The relentless expansion of scientific literature presents significant challenges for navigation and knowledge discovery. Within Research Information Retrieval, established tasks such as text summarization and classification remain crucial for enabling researchers and practitioners to effectively navigate this vast landscape, so that efforts have increasingly been focused on developing advanced research information systems. These systems aim not only to provide standard keyword-based search functionalities but also to incorporate capabilities for automatic content categorization within knowledge-intensive organizations across academia and industry. This study systematically evaluates the performance of off-the-shelf Large Language Models (LLMs) in analyzing scientific texts according to a given classification scheme. We utilized the hierarchical ORKG taxonomy as a classification framework, employing the FORC dataset as ground truth. We investigated the effectiveness of advanced prompt engineering strategies, namely In-Context Learning (ICL) and Prompt Chaining, and experimentally explored the influence of the LLMs' temperature hyperparameter on classification accuracy. Our experiments demonstrate that Prompt Chaining yields superior classification accuracy compared to pure ICL, particularly when applied to the nested structure of the ORKG taxonomy. LLMs with prompt chaining outperform the state-of-the-art models for domain (1st level) prediction and show even better performance for subject (2nd level) prediction compared to the older BERT model. However, LLMs are not yet able to perform well in classifying the topic (3rd level) of research areas based on this specific hierarchical taxonomy, as they only reach about 50% accuracy even with prompt chaining.

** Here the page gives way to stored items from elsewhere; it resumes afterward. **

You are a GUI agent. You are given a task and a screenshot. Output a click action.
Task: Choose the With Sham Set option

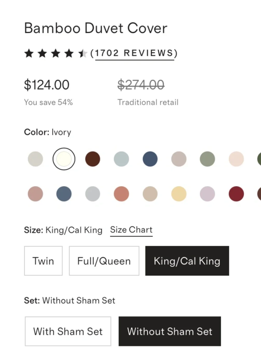pyautogui.click(x=68, y=331)

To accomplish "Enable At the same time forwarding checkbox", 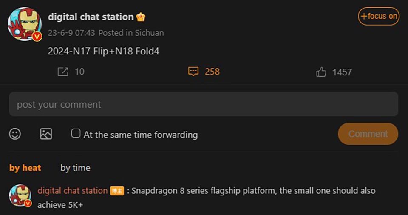I will click(x=76, y=133).
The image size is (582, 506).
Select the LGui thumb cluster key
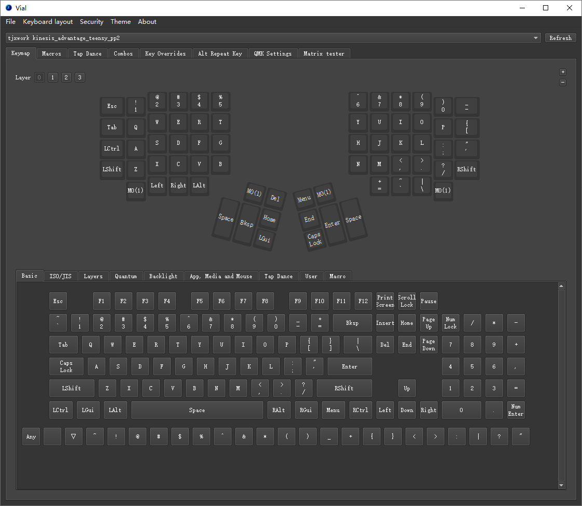click(x=264, y=238)
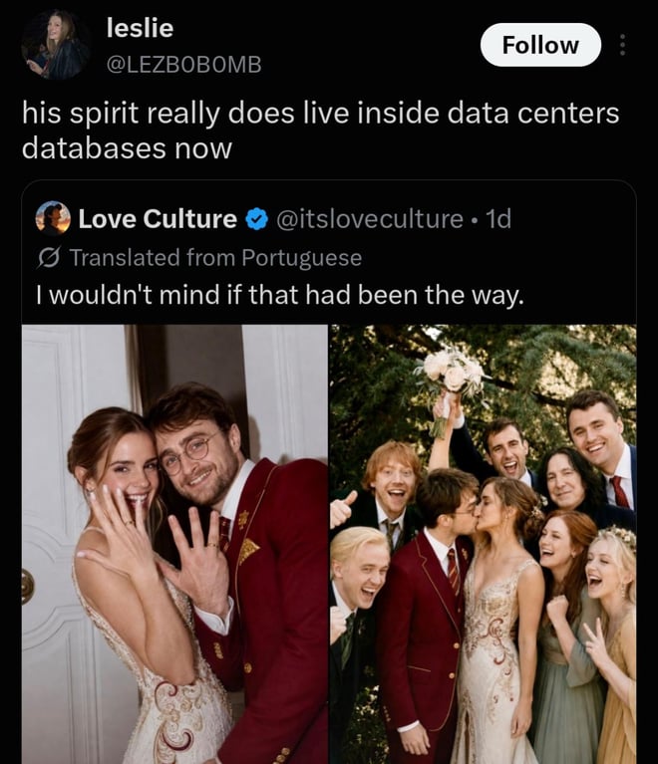Open the @itsloveculture handle

[370, 219]
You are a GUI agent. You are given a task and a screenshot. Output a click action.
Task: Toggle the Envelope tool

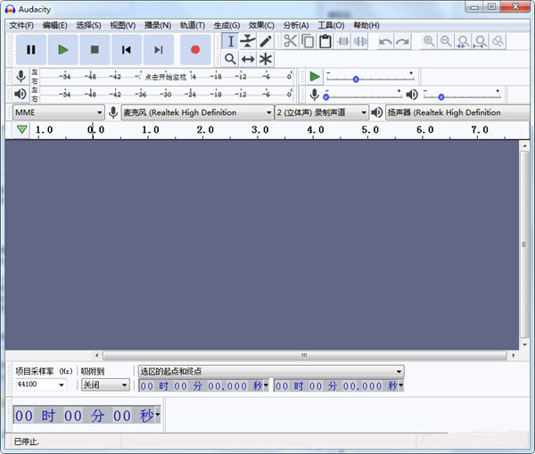pyautogui.click(x=248, y=41)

翻译：科学文献的持续激增给导航和知识发现带来了巨大挑战。在研究信息检索领域，文本摘要和分类等成熟任务对于帮助研究人员和实践者有效浏览这一庞大领域仍至关重要，因此相关研究日益聚焦于开发先进的研究信息系统。这些系统不仅旨在提供基于关键词的标准搜索功能，还致力于在学术界和工业界的知识密集型组织中融入自动内容分类能力。本研究系统评估了现成大语言模型（LLMs）根据给定分类方案分析科学文本的性能。我们以层次化ORKG分类法作为分类框架，采用FORC数据集作为基准真值。我们探究了高级提示工程策略（即上下文学习（ICL）和提示链）的有效性，并通过实验分析了LLMs的温度超参数对分类准确率的影响。实验表明，与纯ICL相比，提示链在分类准确率上具有显著优势，尤其是在处理ORKG分类法的嵌套结构时。采用提示链的LLMs在领域（第一层级）预测中超越了现有最优模型，在学科（第二层级）预测中的表现甚至优于较旧的BERT模型。然而，基于该特定层次分类法，LLMs在研究领域主题（第三层级）分类方面仍表现欠佳——即便使用提示链，其准确率也仅达约50%。